Now comes the reality check:
TTM Sales: ₹169 Cr
TTM PAT: ₹3.65 Cr
Latest quarter PAT: -₹1.40 Cr (LOSS)
So you’re telling me:
A company serving premium brands… is barely making profits?
That’s like a Michelin-star chef struggling to afford groceries.
Even more interesting:
3-year sales CAGR: 20%
5-year profit CAGR: 48%
But current trend: collapsing
Which means something has changed.
And not in a good way.
Let me ask you:
If a company grows nicely for years… and suddenly starts bleeding — is that opportunity or warning sign?
Keep that thought.
3. Business Model – WTF Do They Even Do?
Let’s simplify.
Focus Lighting has two main businesses:
1. Retail & Home Lighting (98% of revenue)
This is the core.
They design and manufacture:
Spotlights
Downlights
Designer fixtures
Retail lighting solutions
Clients include:
BMW
Tata Motors
Guess
Muji
Basically, if a store looks fancy… Focus probably installed the lighting.
2. Infrastructure & Railway Lighting (2%)
Tiny segment… but growing.
Includes:
Façade lighting
Railway lighting
Smart lighting
Order book here is ~₹30–35 Cr.
Translation:
This is their future growth story, not present.
Geography Shift – Silent but Important
India revenue dropped from 87% → 60%
Dubai + Singapore rising
So the company is going international.
Sounds great.
But here’s the catch:
Execution risk increases. Margins get unpredictable. Cash cycles stretch.
Tech Angle
They’re not just selling lights:
IoT-enabled lighting
Bluetooth-controlled systems
Partnerships with German firms
So yes — they are trying to be premium.
Now the real question:
If everything is so premium… why are profits not premium?

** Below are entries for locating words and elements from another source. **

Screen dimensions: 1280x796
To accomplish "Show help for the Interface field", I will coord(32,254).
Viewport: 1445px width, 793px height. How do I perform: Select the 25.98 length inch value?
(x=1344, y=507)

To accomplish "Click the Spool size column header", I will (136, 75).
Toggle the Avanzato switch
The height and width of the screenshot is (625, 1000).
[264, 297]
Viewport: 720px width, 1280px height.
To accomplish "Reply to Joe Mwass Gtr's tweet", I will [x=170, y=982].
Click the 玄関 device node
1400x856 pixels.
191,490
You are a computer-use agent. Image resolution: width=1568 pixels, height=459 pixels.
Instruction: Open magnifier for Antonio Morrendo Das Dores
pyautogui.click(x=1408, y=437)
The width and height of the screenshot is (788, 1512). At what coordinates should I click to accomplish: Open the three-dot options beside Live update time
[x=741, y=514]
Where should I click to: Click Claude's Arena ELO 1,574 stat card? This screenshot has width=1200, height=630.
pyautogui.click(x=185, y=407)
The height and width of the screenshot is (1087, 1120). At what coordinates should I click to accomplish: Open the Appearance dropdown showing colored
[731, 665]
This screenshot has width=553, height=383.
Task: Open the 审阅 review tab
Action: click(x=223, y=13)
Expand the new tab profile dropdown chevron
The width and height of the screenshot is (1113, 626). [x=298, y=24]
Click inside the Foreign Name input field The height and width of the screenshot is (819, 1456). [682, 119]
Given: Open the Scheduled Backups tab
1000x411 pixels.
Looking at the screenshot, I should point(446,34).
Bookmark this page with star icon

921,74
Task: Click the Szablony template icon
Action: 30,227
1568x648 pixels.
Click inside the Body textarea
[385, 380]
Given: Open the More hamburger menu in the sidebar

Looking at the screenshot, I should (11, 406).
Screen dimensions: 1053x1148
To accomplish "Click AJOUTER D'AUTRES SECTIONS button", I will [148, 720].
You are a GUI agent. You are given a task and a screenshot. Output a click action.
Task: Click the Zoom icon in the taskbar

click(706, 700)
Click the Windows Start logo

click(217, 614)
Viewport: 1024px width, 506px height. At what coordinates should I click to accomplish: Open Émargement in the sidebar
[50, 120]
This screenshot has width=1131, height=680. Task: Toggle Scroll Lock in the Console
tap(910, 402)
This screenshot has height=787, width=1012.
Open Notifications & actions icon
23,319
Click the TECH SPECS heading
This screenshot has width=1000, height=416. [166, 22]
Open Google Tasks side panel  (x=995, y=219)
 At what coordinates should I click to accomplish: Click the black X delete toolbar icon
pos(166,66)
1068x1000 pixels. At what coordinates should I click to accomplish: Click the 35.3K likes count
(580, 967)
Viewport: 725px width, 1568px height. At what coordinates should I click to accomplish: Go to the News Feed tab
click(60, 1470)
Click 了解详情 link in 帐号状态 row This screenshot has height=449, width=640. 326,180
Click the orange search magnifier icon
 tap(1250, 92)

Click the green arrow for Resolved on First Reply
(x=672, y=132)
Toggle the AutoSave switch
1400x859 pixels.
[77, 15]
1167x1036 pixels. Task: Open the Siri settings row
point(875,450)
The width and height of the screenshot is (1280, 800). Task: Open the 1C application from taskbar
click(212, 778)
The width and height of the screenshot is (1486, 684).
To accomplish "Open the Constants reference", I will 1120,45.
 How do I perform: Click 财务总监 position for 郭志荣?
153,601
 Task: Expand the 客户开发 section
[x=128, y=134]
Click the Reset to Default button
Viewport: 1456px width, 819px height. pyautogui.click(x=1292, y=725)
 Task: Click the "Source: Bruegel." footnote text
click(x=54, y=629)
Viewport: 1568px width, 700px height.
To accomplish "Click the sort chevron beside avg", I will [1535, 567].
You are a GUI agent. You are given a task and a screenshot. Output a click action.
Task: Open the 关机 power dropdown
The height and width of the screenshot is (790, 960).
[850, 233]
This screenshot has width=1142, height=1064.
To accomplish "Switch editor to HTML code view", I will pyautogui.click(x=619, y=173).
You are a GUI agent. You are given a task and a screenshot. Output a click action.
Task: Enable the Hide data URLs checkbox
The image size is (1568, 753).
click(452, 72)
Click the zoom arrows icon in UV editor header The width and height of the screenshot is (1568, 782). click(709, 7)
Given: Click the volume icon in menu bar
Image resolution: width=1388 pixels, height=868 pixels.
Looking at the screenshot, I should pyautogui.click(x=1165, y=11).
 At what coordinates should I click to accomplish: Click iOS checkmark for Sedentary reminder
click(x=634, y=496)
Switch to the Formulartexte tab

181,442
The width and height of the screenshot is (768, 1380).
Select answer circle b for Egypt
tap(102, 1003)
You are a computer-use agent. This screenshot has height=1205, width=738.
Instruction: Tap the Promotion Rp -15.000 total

That’s where the story gets interesting.
4. Financials Overview – The Reality Check Table
Quarterly Performance (₹ Crores)
Metric
Dec 2025 (Latest)
Dec 2024 (YoY)
Sep 2025 (QoQ)
YoY %
QoQ %
Revenue
37.65
41.51
48.77
-9.3%
-22.8%
EBITDA
1.09
2.59
4.29
-57.9%
-74.6%
PAT
-1.40
-0.02
1.71
NA
-181%
EPS
-0.21
0.00
0.25
NA
NA
Key Observations
Revenue falling both YoY and QoQ
EBITDA collapsing
PAT negative
Margins evaporating
This is not a slowdown.
This is a sharp deterioration.
Annualised EPS Calculation
Latest EPS = -0.21
Annualised = -0.21 × 4 = -0.84
So technically:
P/E is meaningless in current quarter (negative earnings)
Yet TTM P/E is still shown as 120.
Classic market behavior:
“Past glory ka premium, current reality ka discount nahi.”
Let me ask:
Would you pay luxury price for a product that just stopped working?